Specifically, women.

Whether or not you think one parent should stay at home and take primary responsibility for child rearing, it still happens quite a bit, and happens disproportionately to women -- and I think everybody agrees that neither men nor women should be forced into marriage, or kept from leaving one that s/he no longer wants to be a part of. There are a lot a lot a lot of reasons for this, but let's radically oversimplify them all into just one: your spouse has become abusive or presents a danger to your children. No left-right issues about saving the family, or religion, or anything else. Time to get out.

Now, we fortunately live in a society where it is possible -- not easy, or even particularly likely, but possible -- for a parent who lives and works at home to get a divorce, get child support, find a job, get an apartment, find child care and whew. Survive. It's a lot of work, and we still lack lots of critical services, but it's a big improvement over earlier times when women leaving a marriage encountered nothing but resistance and judgment. What is, however, practically impossible for that woman to get -- the most regressive part of the way our society treats stay-at-home parents -- is health insurance.

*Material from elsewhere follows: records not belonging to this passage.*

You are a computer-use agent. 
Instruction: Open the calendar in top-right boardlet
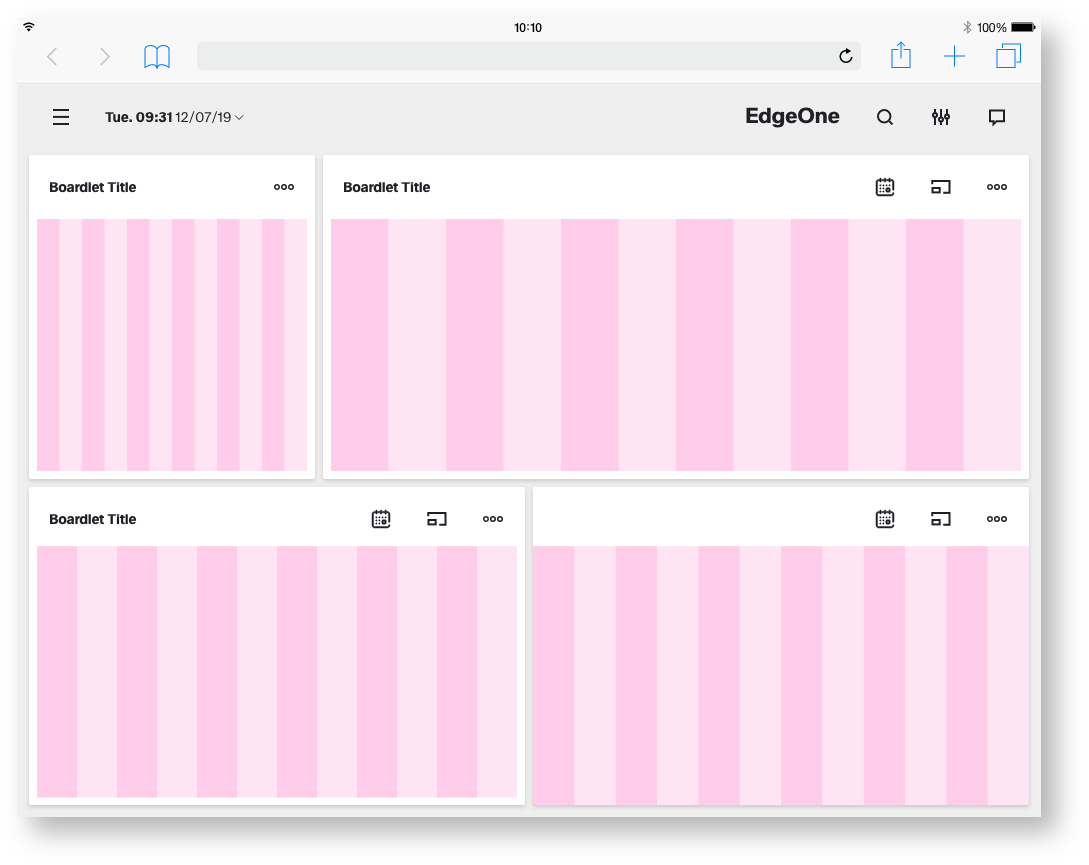pyautogui.click(x=885, y=187)
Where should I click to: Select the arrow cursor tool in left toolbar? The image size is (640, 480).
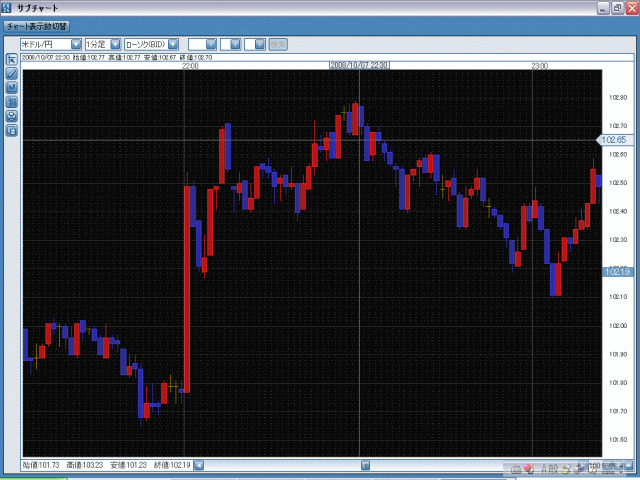[x=11, y=59]
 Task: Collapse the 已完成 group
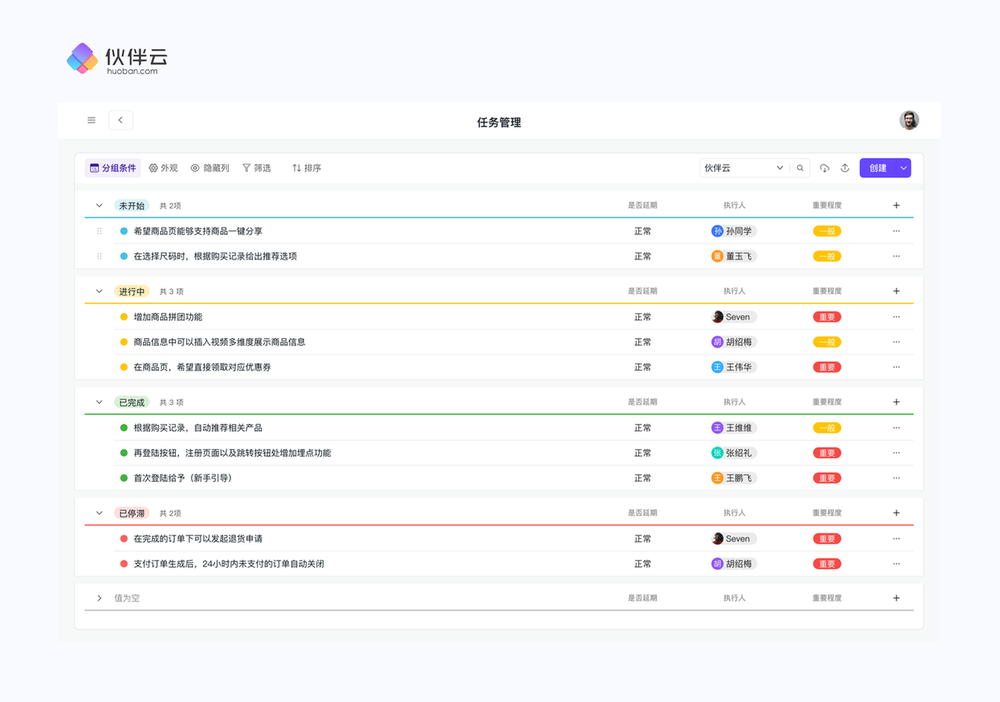tap(99, 402)
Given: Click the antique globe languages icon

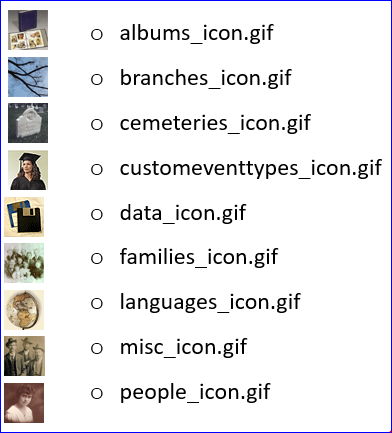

Divorced spouses and their children are eligible for COBRA -- which means that they have the right to be charged 102% (no kidding -- the insurance companies have the right to raise the cost of their plans by 2% for COBRA enrollees) of the cost of the insurance that they just lost by getting divorced. What this means is that if you don't want any gap in coverage (which is when your health problems become 'preexisting conditions,' and therefore uninsurable), you are responsible to pay the full premium for you and your children in cash the moment you ink your divorce papers. Congratulations! You have escaped a loveless and destructive marriage. Please send a $1200 check to Wellpoint Corporation....

Thirty-six months later, this insurance runs out whether you can pay for it or not. And COBRA is for the lucky ones -- people whose spouses worked at a business with 20 or more employees. If your spouse worked in the restaurant industry, you're just out of luck. And keep in mind that while it may be worth it for many women to go without health insurance for a brief period just for the benefits of avoiding Johnny, the presence and needs of children makes this problem life-or-death, damned if you do, damned if you don't.

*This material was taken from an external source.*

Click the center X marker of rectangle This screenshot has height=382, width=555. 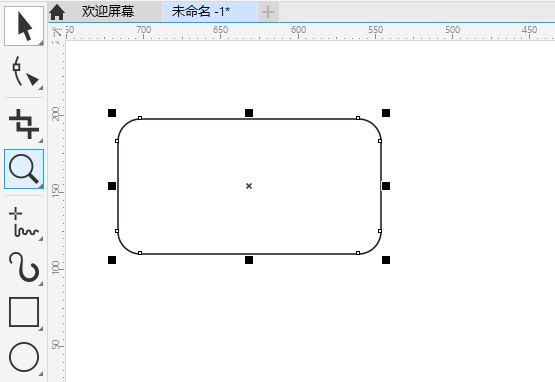(249, 186)
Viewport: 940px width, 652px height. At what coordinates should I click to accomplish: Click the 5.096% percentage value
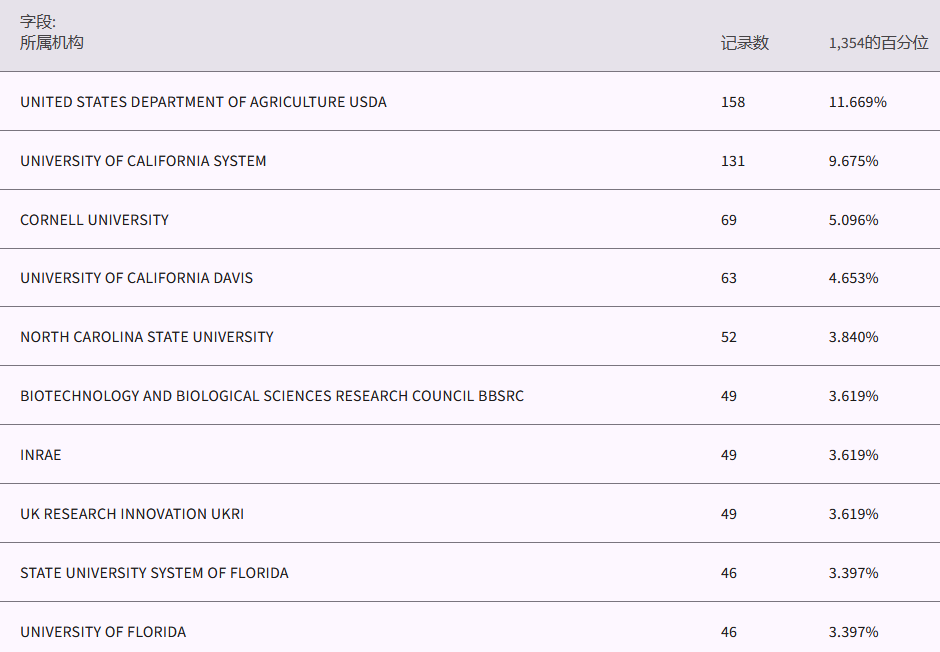[853, 220]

All of this applies, less frequently but in the exact same way, for any men who get their insurance through their spouse, as well -- whether they're caregivers for children or not. If you've been at home with paralyzing nerve damage from a car accident, getting your insurance through Janie, and Janie starts disappearing for entire weekends with Tom, you're probably better off just pretending you don't know. You need Janie: you depend on her. More precisely, you depend on her insurance because our system of insurance is a joke.

But there are more indignities and injustices in our present health care system that specifically target women: the Truth-o-Meter at measures claims about the health care debate, and one of the only statements it has completely verified is that it is nearly impossible for women who are pregnant to get health insurance. This, to me, seems like blunt, no-brainer proof that our system is designed for the profit and convenience of health insurance companies, and works at the expense of people.

Add to this the fact that a public option -- because it would be purchasable by an individual, at reasonable cost -- would ease the suffering and difficulty of thousands of people in nontraditional, nonmarriage relationships, gay and otherwise, by offering the opportunity for each American to get affordable insurance, whether or not they are married, whether or not they are employed by large businesses.